The amplitude of a cosine function is the absolute value of the coefficient of the cosine term. Here, the coefficient of the cosine term is 1, so the amplitude of the function \(y = \cos (x - \frac{\pi}{2})\) is \(|1|\), or 1.

The period of a cosine function is given by \(T = 2\pi / |b|\), where b is the coefficient of x inside the cosine function. Here, the coefficient of x is 1, so the period of the function \(y = \cos (x - \frac{\pi}{2})\) is \(T = 2\pi / |1|\), or \(2\pi\). Hence our function repeats after an interval of \(2\pi\).
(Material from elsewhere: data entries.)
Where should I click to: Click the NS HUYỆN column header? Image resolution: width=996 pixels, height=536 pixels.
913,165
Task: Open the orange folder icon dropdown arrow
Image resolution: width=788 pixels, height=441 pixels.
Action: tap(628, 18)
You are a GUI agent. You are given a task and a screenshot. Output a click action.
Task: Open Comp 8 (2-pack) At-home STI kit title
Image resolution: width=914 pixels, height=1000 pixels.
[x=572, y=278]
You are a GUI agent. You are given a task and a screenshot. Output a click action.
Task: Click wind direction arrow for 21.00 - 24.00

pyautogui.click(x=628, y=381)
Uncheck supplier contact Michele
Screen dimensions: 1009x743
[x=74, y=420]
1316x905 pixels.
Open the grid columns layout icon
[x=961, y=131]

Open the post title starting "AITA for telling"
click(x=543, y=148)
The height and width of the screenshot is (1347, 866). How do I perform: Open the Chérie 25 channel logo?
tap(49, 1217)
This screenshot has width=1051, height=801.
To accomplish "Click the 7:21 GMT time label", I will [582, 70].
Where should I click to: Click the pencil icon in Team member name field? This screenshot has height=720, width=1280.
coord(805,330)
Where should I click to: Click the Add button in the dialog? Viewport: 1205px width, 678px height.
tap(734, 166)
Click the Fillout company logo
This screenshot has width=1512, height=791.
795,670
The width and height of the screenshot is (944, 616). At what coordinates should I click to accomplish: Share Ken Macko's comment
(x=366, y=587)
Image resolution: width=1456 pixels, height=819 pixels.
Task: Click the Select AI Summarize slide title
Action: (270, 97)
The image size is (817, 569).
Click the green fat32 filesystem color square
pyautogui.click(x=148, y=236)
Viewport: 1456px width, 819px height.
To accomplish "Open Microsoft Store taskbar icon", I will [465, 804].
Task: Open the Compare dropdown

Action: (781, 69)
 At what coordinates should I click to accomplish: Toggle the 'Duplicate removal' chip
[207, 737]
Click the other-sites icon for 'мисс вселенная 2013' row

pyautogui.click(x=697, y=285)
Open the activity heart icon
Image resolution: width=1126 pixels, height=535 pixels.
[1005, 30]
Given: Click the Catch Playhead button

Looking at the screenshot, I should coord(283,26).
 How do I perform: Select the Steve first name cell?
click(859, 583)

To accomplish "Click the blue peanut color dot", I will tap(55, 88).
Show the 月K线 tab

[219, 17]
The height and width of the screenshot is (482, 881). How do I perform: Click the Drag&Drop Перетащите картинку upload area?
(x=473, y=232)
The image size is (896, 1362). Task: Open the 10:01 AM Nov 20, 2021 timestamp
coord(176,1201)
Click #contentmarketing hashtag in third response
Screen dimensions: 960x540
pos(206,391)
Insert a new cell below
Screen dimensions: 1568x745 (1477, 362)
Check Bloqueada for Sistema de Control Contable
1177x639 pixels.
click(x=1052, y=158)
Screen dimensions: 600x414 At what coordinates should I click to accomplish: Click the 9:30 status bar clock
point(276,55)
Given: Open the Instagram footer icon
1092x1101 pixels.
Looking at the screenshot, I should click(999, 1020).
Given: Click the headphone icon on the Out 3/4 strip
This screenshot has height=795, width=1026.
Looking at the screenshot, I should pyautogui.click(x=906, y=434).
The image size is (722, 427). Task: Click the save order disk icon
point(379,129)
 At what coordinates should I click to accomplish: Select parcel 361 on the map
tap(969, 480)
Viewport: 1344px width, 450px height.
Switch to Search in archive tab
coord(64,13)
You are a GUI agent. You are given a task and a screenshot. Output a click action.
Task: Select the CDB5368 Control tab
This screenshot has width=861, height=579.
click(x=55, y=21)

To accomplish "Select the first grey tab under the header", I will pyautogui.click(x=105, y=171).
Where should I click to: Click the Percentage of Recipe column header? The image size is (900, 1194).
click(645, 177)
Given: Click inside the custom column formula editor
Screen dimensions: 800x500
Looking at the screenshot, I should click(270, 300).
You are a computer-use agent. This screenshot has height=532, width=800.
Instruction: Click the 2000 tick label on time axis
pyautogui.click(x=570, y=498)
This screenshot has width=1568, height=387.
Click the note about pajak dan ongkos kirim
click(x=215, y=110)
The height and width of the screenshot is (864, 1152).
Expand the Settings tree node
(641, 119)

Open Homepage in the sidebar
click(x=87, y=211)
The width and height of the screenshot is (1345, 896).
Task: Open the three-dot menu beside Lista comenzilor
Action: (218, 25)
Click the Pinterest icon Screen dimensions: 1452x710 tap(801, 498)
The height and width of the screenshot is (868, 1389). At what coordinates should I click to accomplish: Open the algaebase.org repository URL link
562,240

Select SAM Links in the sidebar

The phase shift of a cosine function is given by \(c / |b|\), where b is the coefficient of x, and c is the constant added or subtracted from x. Here, -\(\pi / 2\) is subtracted from x, so the phase shift of the function \(y = \cos (x - \frac{\pi}{2})\) is \(-(\pi / 2) / |1|\), or \(\pi/2\). This represents a shift of \(\pi / 2\) units to the right.

Plot the cosine function starting from the phase shift of \(\pi / 2\) and extending for one period of \(2\pi\). The graph will start at \(y = 1\) at \(x = \pi / 2\), reach its minimum at \(x = \pi + \pi / 2\), return to its maximum at \(x = 2\pi + \pi / 2\), and repeat this pattern every \(2\pi\) units.